Likewise, Square, the point-of-sale app that accepts credit card payments, has evolved business tipping in numerous ways, such as the ability to add a tip to any businesses' invoice, prompt a tip and include pre-set and default tip amounts like the 25% tip button. Now, tipping your landscaper, housekeeper, pest control professional, personal trainer and dog walker is de rigueur.
"The current tipping culture has definitely evolved from its original purpose of providing extra income for restaurant workers, as it has become almost expected for customers to tip at every establishment, regardless of the service provided or the employee's wages," says Michael Collins, CFA, founder and CEO of WINCAP Financial, a wealth management company in Massachusetts.

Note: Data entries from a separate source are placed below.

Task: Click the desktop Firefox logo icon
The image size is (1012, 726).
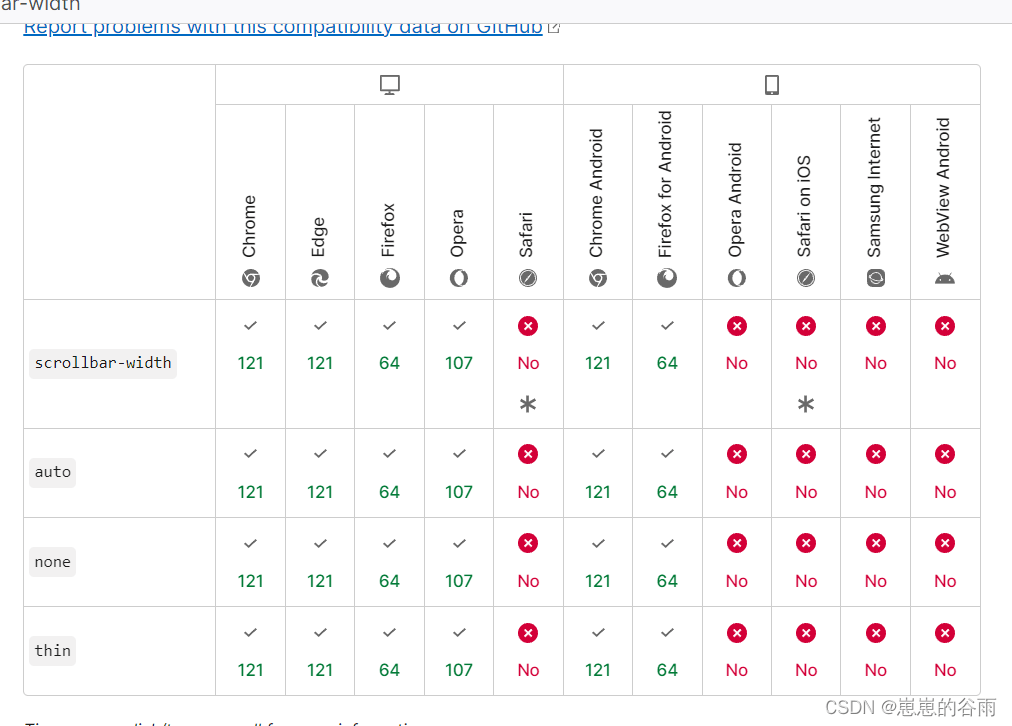Action: coord(389,278)
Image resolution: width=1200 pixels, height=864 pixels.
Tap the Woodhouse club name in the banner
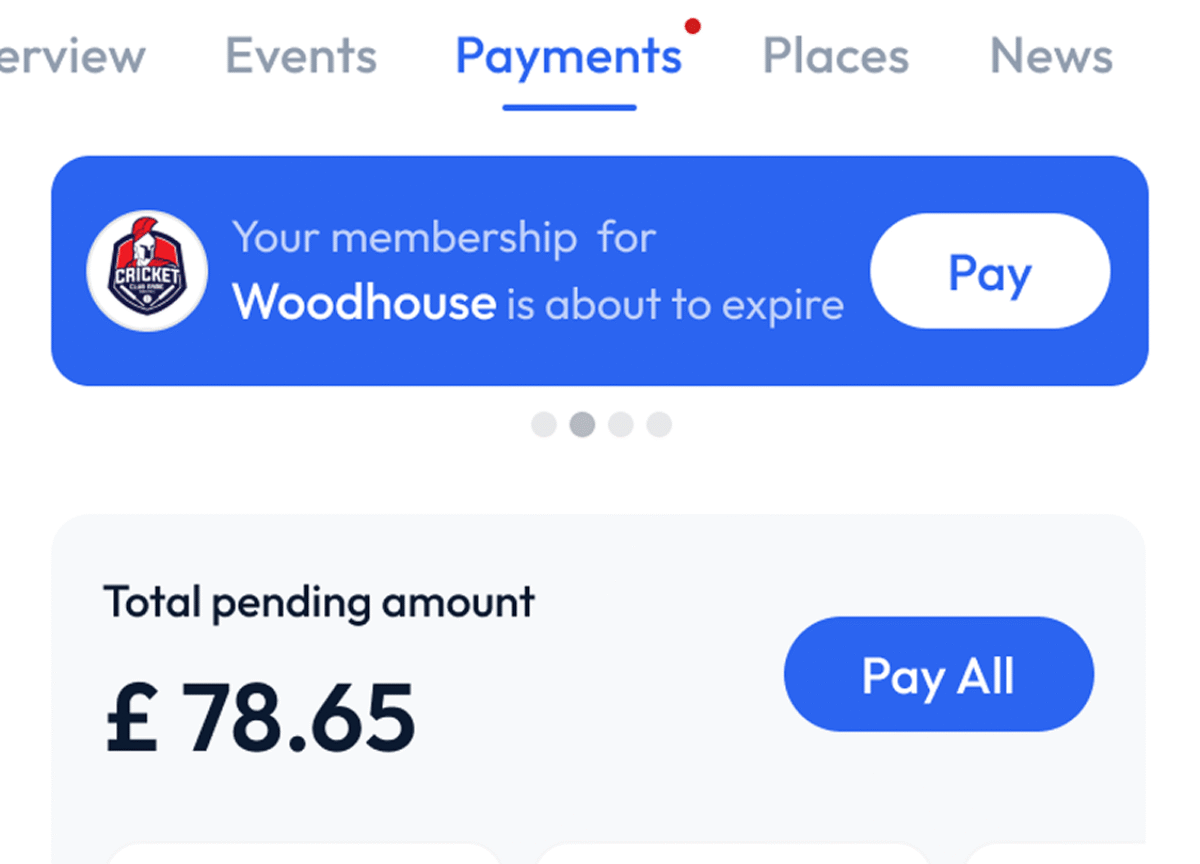(x=364, y=302)
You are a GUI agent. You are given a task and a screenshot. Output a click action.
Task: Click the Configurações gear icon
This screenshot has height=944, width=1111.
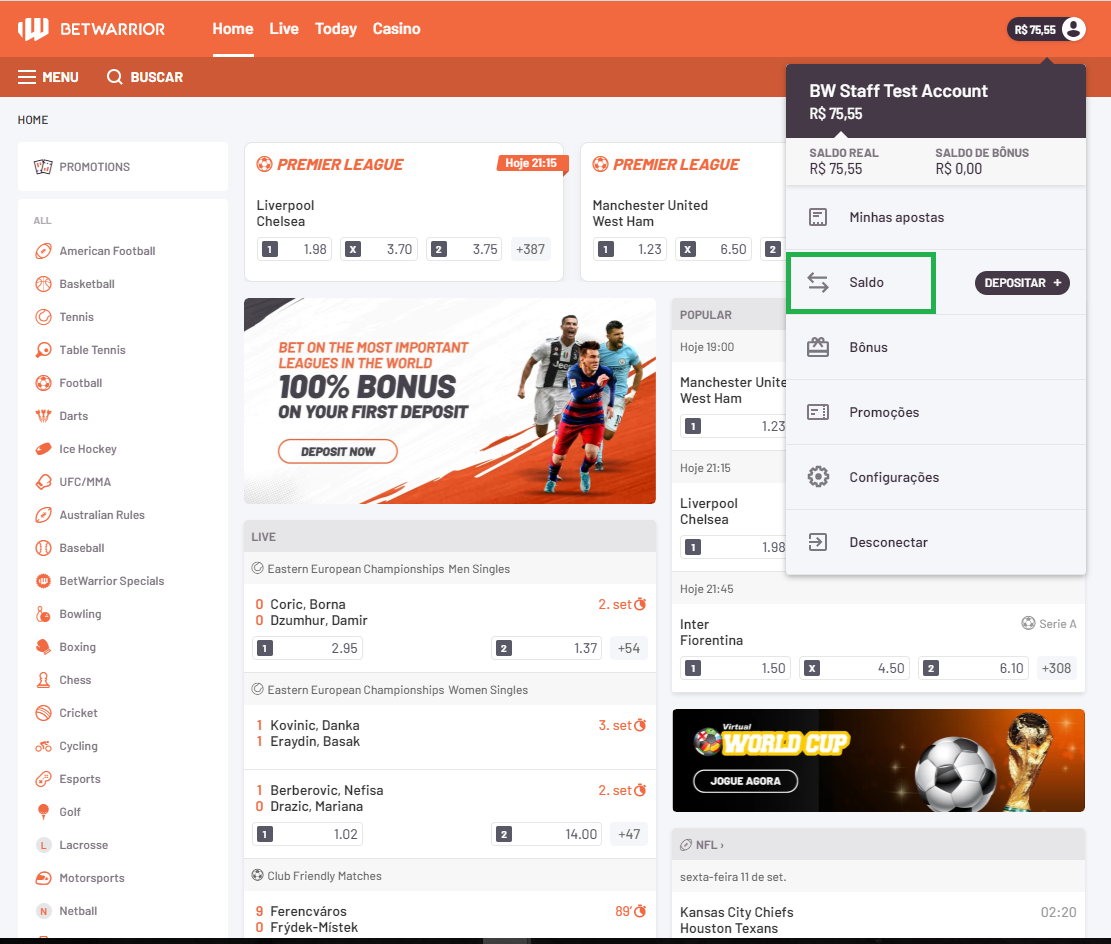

"While it is important to recognize and appreciate good service, the expectation of tipping everywhere can put pressure on customers and lead to confusion about how much to give," he says.
Tip Away or Hold Back?
While the pandemic and a show of support for frontline and essential workers were drivers in the noticeable spike in tipping small business workers, the rise in gig work, where app-based service personnel request tips at every turn, also fuels the tipping fire.
"Whether we have come to the point of starting to dislike tipping or shunning an establishment or service because they request tips is not clear," Debo says. "Tipping is emotional. You may be guilted into it via human nature."
"My general thought is that when in doubt, you should go ahead and tip."
Just how much you stuff into the jars, cups and containers or tap on the keypad is still up to you, the consumer. It is also for you to decide if it's a choice or an obligation, whether your finances feel generous or tightfisted, and whether the service or goods was exemplary or unworthy.
"My general thought is that when in doubt, you should go ahead and tip," says Schulz. "Chances are the tip amount isn't going to rock your world financially."
Suppose you're tip-fatigued, cash-strapped or just tired of everyone's proverbial hand out? In that case, you can always hit no tip/skip on the swiveling iPad or deny your sandwich maker, barista or baker the dollar or two you would otherwise deposit in the tip jar.
Debo says tipping may calm down a little when businesses realize too much tipping may create more backlash than it's worth.
Meanwhile, dear reader, how about a tip?